The clean energy investment thesis is built on powerful structural forces: government climate commitments, falling costs of renewable technology, corporate sustainability mandates, and growing consumer preference for green products. These tailwinds suggest decades of growth ahead for the clean energy sector. Browse options on our clean energy ETF page.
However, clean energy ETFs are not a simple "set and forget" investment. The sector is volatile, heavily influenced by government policy, and many companies are not yet profitable. Understanding both the opportunity and the risks is essential before allocating capital.
Top Clean Energy ETFs Compared
ICLN — iShares Global Clean Energy ETF
ICLN is the largest clean energy ETF, holding about 100 global clean energy stocks at 0.40%. It includes solar, wind, hydrogen, and other renewable companies from around the world. ICLN provides the broadest clean energy exposure available in a single fund, with significant international holdings alongside U.S. companies.
QCLN — First Trust NASDAQ Clean Edge Green Energy ETF
QCLN focuses on U.S.-listed clean energy companies, holding about 60 stocks at 0.58%. It includes Tesla and other EV companies alongside pure-play renewable energy firms, giving it a different flavor than ICLN. QCLN is more U.S.-centric and tends to have more large-cap growth exposure.

▶ Entries on where items appear:
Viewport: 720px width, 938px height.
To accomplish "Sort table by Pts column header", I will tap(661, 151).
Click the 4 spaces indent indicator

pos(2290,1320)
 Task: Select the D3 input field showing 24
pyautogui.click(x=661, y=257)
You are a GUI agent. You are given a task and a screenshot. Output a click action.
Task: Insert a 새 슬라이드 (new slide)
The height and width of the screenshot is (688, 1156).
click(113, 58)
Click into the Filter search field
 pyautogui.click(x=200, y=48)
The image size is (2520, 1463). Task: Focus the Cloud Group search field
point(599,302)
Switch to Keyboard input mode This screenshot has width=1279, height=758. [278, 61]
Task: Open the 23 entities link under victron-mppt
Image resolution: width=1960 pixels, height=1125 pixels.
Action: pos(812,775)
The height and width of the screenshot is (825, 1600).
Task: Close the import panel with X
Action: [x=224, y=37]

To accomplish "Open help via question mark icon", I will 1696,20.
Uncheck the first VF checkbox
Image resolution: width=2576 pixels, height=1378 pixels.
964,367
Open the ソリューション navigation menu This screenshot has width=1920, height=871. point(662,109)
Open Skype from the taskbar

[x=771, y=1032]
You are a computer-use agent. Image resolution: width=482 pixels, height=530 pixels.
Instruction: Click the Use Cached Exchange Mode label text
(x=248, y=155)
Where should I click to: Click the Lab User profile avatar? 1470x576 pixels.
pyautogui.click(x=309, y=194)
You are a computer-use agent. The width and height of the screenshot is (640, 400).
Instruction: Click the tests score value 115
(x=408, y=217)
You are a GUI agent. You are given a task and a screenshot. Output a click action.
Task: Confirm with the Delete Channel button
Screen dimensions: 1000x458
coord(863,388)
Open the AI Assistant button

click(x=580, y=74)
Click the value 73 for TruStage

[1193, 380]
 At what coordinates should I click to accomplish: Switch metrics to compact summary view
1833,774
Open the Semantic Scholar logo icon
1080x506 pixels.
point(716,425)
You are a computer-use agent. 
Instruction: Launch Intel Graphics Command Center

▶ GIVEN EXERCISE A:
Answer these questions about the clean energy ETF excerpt:
(i) Roughly how many stocks does ICLN hold?
(ii) Which company does the excerpt name as part of QCLN?
(iii) What are many companies in the sector said to not yet be?
▶ GIVEN EXERCISE B: Can you extend the clean energy ETF excerpt, picking up right after its description of QCLN?

▶ TASK RESULT A:
(i) About 100
(ii) Tesla
(iii) Profitable

▶ TASK RESULT B:
TAN — Invesco Solar ETF
TAN concentrates specifically on solar energy companies, holding about 50 stocks at 0.67%. It provides pure solar exposure for investors who want to target this specific sub-sector. TAN is more volatile than broad clean energy ETFs but offers the most concentrated bet on solar power adoption.
FAN — First Trust Global Wind Energy ETF
FAN focuses on wind energy companies at 0.60%. It holds wind turbine manufacturers, component suppliers, and wind farm operators. Wind energy ETFs tend to be more internationally diversified than solar ETFs since European companies like Vestas and Siemens Gamesa are global wind industry leaders.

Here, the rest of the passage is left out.